Dr. P also examined me. He said everything looked good. I was glad, because yesterday I noticed some fluid build up on my right chest area. (I don't think I can say breast..its not there anymore.) It was freaky. I would lightly poke it and it would undulate like a water balloon. It wasn't a lot, but it was gross. He said that was very small, and not to worry about it. He asked about my mobility and seemed to be positive about what I have been doing to rehabilitate myself from surgery. I asked him about the pain meds, and he said it was better to be on pain meds and be able to stretch than to be off of them and immobile. He did not seem to think continued use of them was unreasonable. In fact, he almost seemed to encourage me to use it to avoid pain.

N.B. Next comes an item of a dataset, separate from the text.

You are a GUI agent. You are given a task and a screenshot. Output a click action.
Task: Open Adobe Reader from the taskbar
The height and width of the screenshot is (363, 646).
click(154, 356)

He's also prescribing some medications to go along with the chemo. First is dexamethasone. I'm supposed to take that the day before, the day of, and the day after each chemo treatment. The second is Zofran for nausea. The third is the antibiotic Cipro to take around day 5 of the chemo cycle to help ward off infections when my white blood cell count is low. I'm going to put all of these on a calendar so I can keep track of what to take on each day.

The big question is...when does it all start? My first chemo round will be in 2 weeks, on August 20th. After that, its every 3 weeks until my last dose on December 3rd. I go in and see Dr. P the day before the next dose. I also have to have a blood draw the day before each dose. I'm glad they put my Dr. P appointments the day before, because I can just go over to the lab and have the blood draw at the same time.

I'm glad I will be lucid on August 18th. That's a big day for Olivier. We will go over to the middle school and he'll pick up his schedule and books. He'll also get his school picture done, get his student ID and be able to walk around the campus and find his classrooms. I didn't want to be dopey for that. It is really important, and I was going to drag myself out of bed if need be to go with him. I'm glad I won't have to do that! Middle school is a big step and I want to be present for Olivier as much as possible to help him adjust.

My prayer requests:
  • That my body continue to heal. I've got 2 weeks to get in as good of shape as I can for chemo. I also hope to be able to sleep as I begin to scale down the pain meds at night.
  • For wisdom as we research and make a decision on the adriamyicn.
  • That our family treat each other with an extra dose of grace and patience. Isn't it sad we sometimes treat total strangers better than we do those we say we love? This is a tough journey for each of us individually as well as a family. We need continual refilling of the Holy Spirit upon our home and in our lives. We're very leaky!


  1. I'm glad they didn't give you a percentage, too. Blech.

    I'm sure you've explored the myriad of ways women work through the chemo, that it affects everyone differently; It doesn't sound like you are terribly scared... I'm glad!

    A dear friend of mine who had breast cancer at 23 years old had a pile of bricks, one for each chemo treatment (I think she had like 12?) and when she got home from them, she took a sledgehammer and pulverized the brick that represented that chemo session. I loved that idea! Pulverize brick/pulverize cancer. Yeah, baby!

  2. Thank you for the update Tonya. I've been thinking about you so much. I like the way you said your family was 'leaky'. That was cute.
    Love you, and continued prayers.

  3. I didn't do the adriamycin. I was worried about my heart, as we have a history of heart trouble.

    I'm sorry it has to be so soon, yet glad "it" will be destroyed sooner than later.

    You're a real trooper . . . tough. Don't hesitate to call, text or email if you have any questions.


  4. Cipro is a pretty big-gun antibiotic and can really mess up your GI system. I see the sense in using it but maybe talk to your doctor about the possibility of some probiotics too? Just to help minimize any GI issues?

    Love the brick idea. And just think, you'll be done just in time for Xmas. Talk about a great Xmas present!

  5. Please research this, MD Anderson, at times, will use Epirubicin instead of Adriamycin.